I am always amused by books and articles that try to make Jesus the quintessential example of all things warm and fuzzy.  The author challenges us to ask, “What do Christlike interpersonal relationship skills look like?”  But he doesn’t deal with passages where Jesus says things such as, “Let the dead bury their dead; woe to you, hypocrites; you brood of snakes and vipers; get behind me, Satan; are you so dull of understanding,” etc., etc., etc.  This is the same Jesus who overturned tables, used a whip, and spoke words so offensive that thousands of followers deserted him in a single day.  Please do not misunderstand; I am not advocating that we follow his example—and that is the point.  Let’s follow the instructions that we have in the epistles given specifically to pastors.  One wonders how Paul would have fared if evaluated by the litmus test of Carnegie’s principles. 

Steven Thomas

AJWhit's picture

Thanks, Les.  You outline simple yet profound ways for Christians, whether as pastors or lay persons (I agree with Thomas that an application beyond pastors can be made here; the verses mentioned seemed to be geared at believers in general), to express love and care towards others.  For many of us, including myself, we find it dangerously easy to hide behind our walls of "it is not my personality" or "I am just not a natural people-person."  God certainly creates every personality uniquely, but by allowing Scripture to mold our lives and by following practical suggestions of those with greater strength in this area, we as Christians can all become more "others-centered."  And this will play out differently in all of us!  Good thoughts.  

Aaron Blumer's picture

EditorAdmin

To Steve.... I think you have some valid concerns there. But Les' article is actually introductory in that particular issue of Voice. Most of the others shift to a "how to..." emphasis, with some really helpful stuff for pastors who are not naturally strong in people skills.
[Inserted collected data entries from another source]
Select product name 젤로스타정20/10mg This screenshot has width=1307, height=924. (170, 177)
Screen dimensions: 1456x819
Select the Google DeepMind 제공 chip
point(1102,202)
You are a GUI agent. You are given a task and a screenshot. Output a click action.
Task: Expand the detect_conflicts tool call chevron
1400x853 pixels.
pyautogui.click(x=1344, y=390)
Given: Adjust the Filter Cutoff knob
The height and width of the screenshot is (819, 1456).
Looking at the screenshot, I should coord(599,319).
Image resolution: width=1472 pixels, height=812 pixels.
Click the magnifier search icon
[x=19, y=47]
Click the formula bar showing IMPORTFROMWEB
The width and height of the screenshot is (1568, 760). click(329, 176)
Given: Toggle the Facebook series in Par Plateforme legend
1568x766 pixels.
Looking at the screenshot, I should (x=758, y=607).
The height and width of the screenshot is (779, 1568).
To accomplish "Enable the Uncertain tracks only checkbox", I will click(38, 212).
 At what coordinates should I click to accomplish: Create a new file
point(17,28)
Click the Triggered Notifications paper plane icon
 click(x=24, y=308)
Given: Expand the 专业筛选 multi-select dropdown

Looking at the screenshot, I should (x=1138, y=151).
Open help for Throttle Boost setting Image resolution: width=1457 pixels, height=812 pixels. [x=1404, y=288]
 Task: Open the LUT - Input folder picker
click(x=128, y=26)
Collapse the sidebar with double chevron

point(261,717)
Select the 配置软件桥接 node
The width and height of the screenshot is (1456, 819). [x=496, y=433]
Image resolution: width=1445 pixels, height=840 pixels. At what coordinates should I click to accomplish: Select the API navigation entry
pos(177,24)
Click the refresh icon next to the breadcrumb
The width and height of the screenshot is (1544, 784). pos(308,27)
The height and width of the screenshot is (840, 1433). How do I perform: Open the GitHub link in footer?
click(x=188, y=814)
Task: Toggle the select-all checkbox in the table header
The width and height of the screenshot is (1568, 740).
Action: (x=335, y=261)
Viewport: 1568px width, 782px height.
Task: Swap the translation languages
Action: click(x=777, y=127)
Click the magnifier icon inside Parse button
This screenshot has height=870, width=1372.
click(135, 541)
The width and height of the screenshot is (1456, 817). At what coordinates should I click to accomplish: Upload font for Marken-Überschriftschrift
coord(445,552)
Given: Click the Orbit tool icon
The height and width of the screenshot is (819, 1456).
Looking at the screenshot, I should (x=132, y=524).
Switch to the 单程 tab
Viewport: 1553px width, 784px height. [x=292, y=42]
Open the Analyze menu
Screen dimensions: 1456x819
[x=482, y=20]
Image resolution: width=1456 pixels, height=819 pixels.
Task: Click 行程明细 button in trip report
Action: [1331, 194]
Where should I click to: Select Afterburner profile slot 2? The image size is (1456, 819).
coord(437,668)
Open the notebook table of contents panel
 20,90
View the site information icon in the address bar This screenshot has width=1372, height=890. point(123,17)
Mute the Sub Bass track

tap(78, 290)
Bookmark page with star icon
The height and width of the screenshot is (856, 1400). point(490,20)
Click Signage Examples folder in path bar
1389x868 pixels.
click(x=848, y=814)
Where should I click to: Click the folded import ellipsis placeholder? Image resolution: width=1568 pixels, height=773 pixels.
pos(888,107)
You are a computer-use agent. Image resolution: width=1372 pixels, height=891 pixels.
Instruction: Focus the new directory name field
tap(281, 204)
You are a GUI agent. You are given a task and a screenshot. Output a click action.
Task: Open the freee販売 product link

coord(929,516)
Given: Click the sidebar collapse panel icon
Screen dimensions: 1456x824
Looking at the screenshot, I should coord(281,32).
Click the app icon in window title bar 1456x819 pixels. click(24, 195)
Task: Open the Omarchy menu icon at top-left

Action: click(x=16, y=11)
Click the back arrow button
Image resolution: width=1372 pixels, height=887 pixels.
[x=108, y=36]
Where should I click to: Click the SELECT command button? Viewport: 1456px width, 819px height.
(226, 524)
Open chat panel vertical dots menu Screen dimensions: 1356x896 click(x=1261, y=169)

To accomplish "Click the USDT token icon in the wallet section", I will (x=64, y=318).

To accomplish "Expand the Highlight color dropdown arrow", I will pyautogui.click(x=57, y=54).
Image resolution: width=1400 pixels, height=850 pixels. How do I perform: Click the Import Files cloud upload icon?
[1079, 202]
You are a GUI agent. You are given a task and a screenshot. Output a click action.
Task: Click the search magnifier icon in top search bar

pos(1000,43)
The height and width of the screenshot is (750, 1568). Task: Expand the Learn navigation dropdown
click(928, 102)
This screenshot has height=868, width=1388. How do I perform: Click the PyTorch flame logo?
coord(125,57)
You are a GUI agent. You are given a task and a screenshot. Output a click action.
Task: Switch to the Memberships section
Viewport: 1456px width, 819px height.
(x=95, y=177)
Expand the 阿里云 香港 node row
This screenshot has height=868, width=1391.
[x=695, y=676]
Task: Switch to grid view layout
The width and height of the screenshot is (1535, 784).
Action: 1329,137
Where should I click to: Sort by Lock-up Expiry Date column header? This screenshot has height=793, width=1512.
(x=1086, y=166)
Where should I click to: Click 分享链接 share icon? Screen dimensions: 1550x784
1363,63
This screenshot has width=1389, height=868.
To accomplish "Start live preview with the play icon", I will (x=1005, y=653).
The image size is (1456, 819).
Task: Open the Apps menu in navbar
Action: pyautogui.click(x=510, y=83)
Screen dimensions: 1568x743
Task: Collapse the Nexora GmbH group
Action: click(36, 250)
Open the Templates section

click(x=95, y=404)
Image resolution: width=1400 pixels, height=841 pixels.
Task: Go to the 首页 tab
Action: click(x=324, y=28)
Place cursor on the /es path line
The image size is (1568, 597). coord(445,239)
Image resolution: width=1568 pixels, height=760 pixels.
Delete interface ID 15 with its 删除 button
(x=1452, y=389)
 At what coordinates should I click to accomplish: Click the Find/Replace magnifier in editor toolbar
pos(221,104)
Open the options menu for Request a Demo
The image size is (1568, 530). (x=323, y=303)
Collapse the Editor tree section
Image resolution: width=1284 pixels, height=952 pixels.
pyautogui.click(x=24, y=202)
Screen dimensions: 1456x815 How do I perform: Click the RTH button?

The idea isn't that everything depends on winning friends and influencing people or that pastors are in a special tier, etc. (Their work clearly is in special category, so...). There is no question that both Jesus and the apostles excelled in "working with people" and those in pastoral ministry should aim to do the same.

As for passages, the article may not quote many, but they do exist and most are pretty familiar...

1Tim 6:11 speaks of gentleness, as does 2 Tim. 2:25. Another fine example of the importance of people skills for pastors:

Titus 3:2 to speak evil of no one, to avoid quarreling, to be gentle, and to show perfect courtesy toward all people.

Then we have the titles of Elder and Shepherd. Both of these are people-skill terms loaded with implications.

We'll be posting more from that issue of Voice soon--probably later this week.